Sembra che Israele rischi di essere squalificato dalla prossima edizione dell’Eurovision Song Contest, che si terrà a Malmö, in Svezia, dal 7 all’11 maggio 2024. A partire dallo scorso dicembre, quando l’Eurovision aveva annunciato i 37 paesi partecipanti, tra cui Israele, centinaia di artisti avevano firmato e condiviso numerose petizioni per richiedere l’esclusione del Paese dal concorso per via della guerra portata avanti dall’esercito israeliano nella Striscia di Gaza. All’operazione di boicottaggio minacciata da tantissimi spettatori era presto seguita una lettera a sostegno della partecipazione di Israele, firmata da più di 400 artisti di tutto il mondo, tra cui Helen Mirren, Gene Simmons e Boy George. Di fronte all’acceso dibattito, l’Unione Europea di radiodiffusione (EBU), l’ente che organizza l’Eurovision – e che nel 2022 impedito la partecipazione della Russia dal concorso – aveva deciso di mantenere Israele in gara. Negli ultimi giorni si è tornati a parlare della possibile esclusione di Israele dal concorso ma, almeno ufficialmente, per un’altra ragione.

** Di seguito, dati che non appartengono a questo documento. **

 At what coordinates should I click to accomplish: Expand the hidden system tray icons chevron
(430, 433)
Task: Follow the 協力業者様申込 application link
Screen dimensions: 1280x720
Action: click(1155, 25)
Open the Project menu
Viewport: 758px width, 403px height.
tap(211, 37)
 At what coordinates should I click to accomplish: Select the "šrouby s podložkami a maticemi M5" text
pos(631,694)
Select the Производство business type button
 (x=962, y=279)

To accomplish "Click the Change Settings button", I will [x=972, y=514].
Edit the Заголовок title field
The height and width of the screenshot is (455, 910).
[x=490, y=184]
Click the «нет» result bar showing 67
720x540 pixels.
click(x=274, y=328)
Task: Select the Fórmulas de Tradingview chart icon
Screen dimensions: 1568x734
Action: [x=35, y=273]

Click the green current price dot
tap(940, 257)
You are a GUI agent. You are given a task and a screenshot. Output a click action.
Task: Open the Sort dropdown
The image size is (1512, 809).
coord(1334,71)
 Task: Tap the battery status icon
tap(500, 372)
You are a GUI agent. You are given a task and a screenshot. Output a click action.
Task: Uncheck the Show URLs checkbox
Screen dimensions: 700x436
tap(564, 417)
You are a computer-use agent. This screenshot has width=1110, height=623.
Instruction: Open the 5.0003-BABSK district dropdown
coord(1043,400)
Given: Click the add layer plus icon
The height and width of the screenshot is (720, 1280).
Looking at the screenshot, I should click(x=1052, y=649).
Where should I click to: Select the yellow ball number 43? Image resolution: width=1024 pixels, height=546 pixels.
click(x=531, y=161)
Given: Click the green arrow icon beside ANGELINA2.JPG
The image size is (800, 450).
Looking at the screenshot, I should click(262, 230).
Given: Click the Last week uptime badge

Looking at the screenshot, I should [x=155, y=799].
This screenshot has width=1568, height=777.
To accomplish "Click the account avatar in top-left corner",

Come si legge su Euronews, l’EBU avrebbe infatti bocciato entrambe le canzoni proposte da Israele. La prima, intitolata “October Rain”, della cantane russo-israeliana Eden Golan, sarebbe stata ritenuta non in linea con il regolamento dell’Eurovision, che prevede che le canzoni in gara non abbiano nessun significato politico. Alcuni versi in ebraico della canzone, che recitano «There’s no air left to breathe / There is no place for me» e «They were all good children, each one of them», sono stati interpretati come riferimenti all’attacco di Hamas dello scorso 7 ottobre. Nel testo della canzone, inoltre, si parla di «fiori» che, nel gergo dell’esercito israeliano, rappresentano i soldati morti nel corso del guerra. Miki Zohar, Ministro della cultura israeliano, si è lamentato sui social della possibile squalifica del proprio paese, negando la natura politica della canzone e invitando l’EBU a «continuare a comportarsi professionalmente e neutralmente, evitando che la politica influenzi l’arte». In aggiunta a ciò, stando a quanto riportato dal sito di news israeliano Ynet, l’EBU avrebbe respinto anche la seconda proposta di Israele, una canzone intitolata “Dance Forever”, anch’essa giudicata non consona per via dei riferimenti nel testo alle vittime, sempre del 7 ottobre, del festival musicale Supernova.

Già quando “October Rain” era stata inizialmente scartata, l’Israeli Public Broadcasting Corporation (KAN) – l’emittente televisiva pubblica che si occupa di scegliere la canzone che Israele presenterà all’Eurovision aveva dichiarato di non aver nessuna intenzione di sostituire la canzone, minacciando di abbandonare il concorso qualora l’EBU non l’avesse approvata.«Credo che sia importante per Israele partecipare all’Eurovision, e che sia sia anche una presa di posizione perché ci sono hater che cercano di buttarci fuori da ogni palco» ha dichiarato il presidente israeliano Isaac Herzog, invitando a un dialogo «intelligente» tra l’EBU e il Kan. Le due parti dovranno trovare un accordo entro il prossimo 11 marzo, data ultima per proporre una nuova canzone prima dell’esclusione definitiva dal concorso.